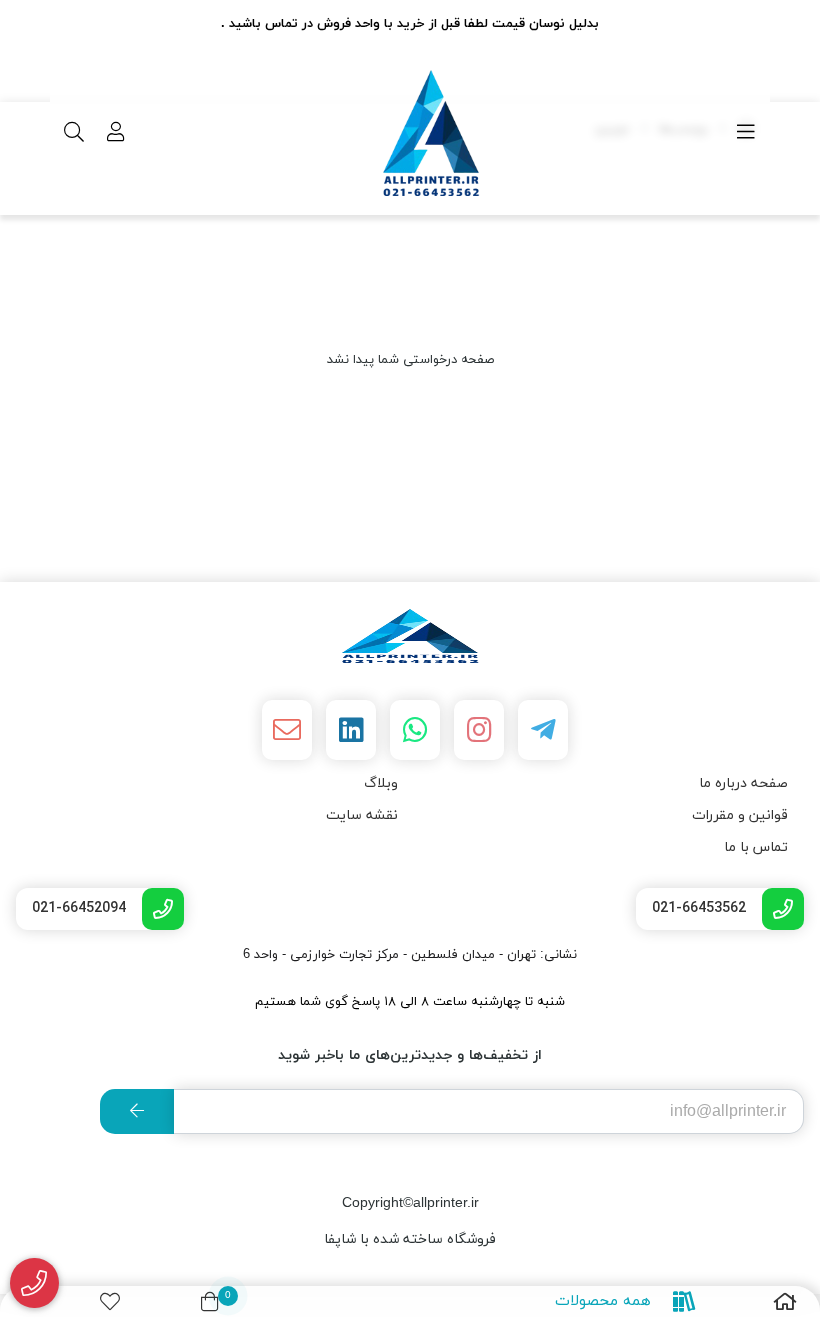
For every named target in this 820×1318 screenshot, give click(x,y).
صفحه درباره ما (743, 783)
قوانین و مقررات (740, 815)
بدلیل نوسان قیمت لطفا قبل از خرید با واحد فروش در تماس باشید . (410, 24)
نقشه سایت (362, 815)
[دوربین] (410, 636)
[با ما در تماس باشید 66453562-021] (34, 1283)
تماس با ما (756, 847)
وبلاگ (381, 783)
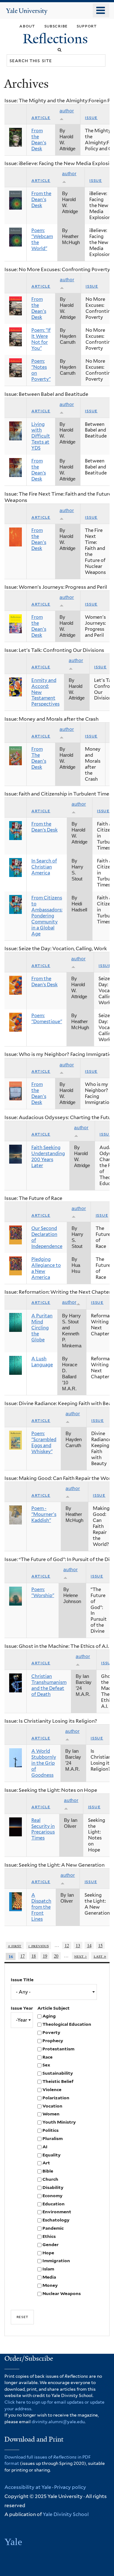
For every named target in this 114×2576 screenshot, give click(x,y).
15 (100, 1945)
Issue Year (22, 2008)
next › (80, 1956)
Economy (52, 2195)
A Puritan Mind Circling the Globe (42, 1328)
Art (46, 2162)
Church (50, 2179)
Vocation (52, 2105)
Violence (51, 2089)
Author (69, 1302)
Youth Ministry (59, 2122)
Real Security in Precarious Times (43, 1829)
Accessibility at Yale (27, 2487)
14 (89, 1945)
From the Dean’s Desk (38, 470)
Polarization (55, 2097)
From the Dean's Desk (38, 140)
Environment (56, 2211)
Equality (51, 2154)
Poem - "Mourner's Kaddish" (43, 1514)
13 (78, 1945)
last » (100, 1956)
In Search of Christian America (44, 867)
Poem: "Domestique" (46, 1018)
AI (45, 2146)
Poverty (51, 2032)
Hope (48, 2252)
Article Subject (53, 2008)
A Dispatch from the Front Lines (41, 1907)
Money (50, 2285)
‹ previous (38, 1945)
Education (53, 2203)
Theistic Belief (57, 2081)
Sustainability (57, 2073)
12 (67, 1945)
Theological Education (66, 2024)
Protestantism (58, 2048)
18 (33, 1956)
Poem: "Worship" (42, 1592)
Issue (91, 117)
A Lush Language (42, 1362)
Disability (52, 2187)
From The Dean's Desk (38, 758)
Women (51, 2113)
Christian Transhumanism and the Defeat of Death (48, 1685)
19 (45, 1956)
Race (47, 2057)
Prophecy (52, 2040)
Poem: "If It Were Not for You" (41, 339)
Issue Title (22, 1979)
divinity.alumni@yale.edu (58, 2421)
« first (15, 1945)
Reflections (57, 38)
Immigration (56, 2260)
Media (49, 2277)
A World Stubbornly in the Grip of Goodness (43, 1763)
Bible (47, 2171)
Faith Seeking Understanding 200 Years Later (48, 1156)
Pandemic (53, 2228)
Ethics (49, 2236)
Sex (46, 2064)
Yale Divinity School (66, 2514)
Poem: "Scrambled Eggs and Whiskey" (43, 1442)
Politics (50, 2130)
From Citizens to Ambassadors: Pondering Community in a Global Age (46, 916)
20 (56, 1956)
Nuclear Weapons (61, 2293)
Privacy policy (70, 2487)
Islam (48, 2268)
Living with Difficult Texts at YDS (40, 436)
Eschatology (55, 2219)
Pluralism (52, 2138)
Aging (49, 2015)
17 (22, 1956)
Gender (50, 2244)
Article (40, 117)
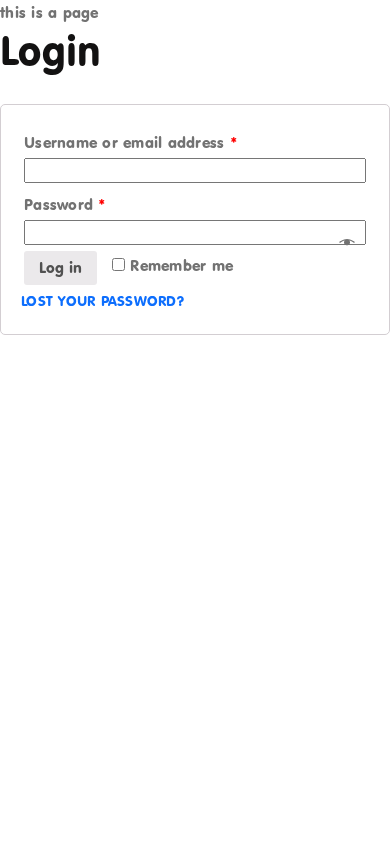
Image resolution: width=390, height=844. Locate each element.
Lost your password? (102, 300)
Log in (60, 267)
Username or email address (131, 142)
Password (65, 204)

**Requirement:** Word for word, output the lines from the line bearing "A World Stubbornly" through the end of the records above, and only those, without the pictures.

**Solution to the problem:**
A World Stubbornly in the Grip of Goodness (43, 1763)
Bible (47, 2171)
Faith Seeking Understanding 200 Years Later (48, 1156)
Pandemic (53, 2228)
Ethics (49, 2236)
Sex (46, 2064)
Yale Divinity School (66, 2514)
Poem: "Scrambled Eggs and Whiskey" (43, 1442)
Politics (50, 2130)
From Citizens to Ambassadors: Pondering Community in a Global Age (46, 916)
20 (56, 1956)
Nuclear Weapons (61, 2293)
Privacy policy (70, 2487)
Islam (48, 2268)
Living with Difficult Texts at YDS (40, 436)
Eschatology (55, 2219)
Pluralism (52, 2138)
Aging (49, 2015)
17 (22, 1956)
Gender (50, 2244)
Article (40, 117)
Image resolution: width=390, height=844. Locate each element.
Lost your password? (102, 300)
Log in (60, 267)
Username or email address (131, 142)
Password (65, 204)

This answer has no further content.